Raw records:
• • • • •

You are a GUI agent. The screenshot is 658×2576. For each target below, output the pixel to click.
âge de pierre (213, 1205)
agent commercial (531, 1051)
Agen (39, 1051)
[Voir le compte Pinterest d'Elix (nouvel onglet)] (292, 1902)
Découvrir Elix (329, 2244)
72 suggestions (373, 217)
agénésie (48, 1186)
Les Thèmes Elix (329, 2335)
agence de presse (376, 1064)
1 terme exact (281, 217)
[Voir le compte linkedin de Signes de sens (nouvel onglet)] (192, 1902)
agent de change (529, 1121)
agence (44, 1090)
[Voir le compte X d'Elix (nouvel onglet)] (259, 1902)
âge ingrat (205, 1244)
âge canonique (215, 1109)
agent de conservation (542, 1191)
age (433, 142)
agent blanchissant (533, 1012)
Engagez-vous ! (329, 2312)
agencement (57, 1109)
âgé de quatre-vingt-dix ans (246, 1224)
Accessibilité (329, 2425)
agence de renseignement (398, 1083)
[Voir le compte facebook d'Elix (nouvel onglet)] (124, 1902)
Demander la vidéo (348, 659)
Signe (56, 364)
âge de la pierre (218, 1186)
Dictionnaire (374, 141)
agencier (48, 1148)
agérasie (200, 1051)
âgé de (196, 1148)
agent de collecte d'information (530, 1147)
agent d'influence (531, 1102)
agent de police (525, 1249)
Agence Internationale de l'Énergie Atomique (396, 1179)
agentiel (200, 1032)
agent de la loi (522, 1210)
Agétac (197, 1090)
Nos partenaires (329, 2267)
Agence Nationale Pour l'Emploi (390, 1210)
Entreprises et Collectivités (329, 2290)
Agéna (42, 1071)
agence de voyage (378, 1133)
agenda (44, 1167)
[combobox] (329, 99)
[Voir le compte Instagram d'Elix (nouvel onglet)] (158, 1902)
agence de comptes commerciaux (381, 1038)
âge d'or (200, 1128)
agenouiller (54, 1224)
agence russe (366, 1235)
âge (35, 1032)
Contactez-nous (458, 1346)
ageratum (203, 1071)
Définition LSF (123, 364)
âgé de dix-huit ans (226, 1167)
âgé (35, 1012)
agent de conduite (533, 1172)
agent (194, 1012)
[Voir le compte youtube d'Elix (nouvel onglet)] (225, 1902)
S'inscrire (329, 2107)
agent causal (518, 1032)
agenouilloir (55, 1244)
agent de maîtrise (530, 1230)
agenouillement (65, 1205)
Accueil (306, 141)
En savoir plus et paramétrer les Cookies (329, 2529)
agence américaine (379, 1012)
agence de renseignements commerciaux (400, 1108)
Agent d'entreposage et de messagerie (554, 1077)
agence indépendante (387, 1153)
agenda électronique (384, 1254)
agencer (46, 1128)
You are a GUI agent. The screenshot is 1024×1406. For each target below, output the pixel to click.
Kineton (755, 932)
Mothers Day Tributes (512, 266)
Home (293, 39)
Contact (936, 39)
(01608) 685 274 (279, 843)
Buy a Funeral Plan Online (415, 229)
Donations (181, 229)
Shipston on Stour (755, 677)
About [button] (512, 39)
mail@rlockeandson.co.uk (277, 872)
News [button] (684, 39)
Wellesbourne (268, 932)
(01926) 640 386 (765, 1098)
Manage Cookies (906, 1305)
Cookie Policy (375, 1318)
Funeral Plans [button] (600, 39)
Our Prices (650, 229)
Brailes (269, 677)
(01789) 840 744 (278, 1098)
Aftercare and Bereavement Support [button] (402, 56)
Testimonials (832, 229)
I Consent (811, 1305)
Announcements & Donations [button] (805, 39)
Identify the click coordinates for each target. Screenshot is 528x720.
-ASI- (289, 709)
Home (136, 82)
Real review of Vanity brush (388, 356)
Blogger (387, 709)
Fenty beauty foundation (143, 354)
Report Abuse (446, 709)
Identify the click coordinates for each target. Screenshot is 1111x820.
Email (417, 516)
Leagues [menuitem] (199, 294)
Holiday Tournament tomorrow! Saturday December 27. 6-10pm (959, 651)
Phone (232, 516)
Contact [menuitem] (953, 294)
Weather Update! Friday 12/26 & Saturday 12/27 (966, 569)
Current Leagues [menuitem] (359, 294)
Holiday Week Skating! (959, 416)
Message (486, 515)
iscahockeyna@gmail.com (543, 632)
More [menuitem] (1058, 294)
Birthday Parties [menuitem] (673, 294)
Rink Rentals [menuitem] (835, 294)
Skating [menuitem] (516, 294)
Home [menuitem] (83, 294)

• • • • •

= WRITTEN TASK =
How many lines in the records contain the string "Saturday"? Reply with the number alone.

= WRITTEN RESPONSE =
2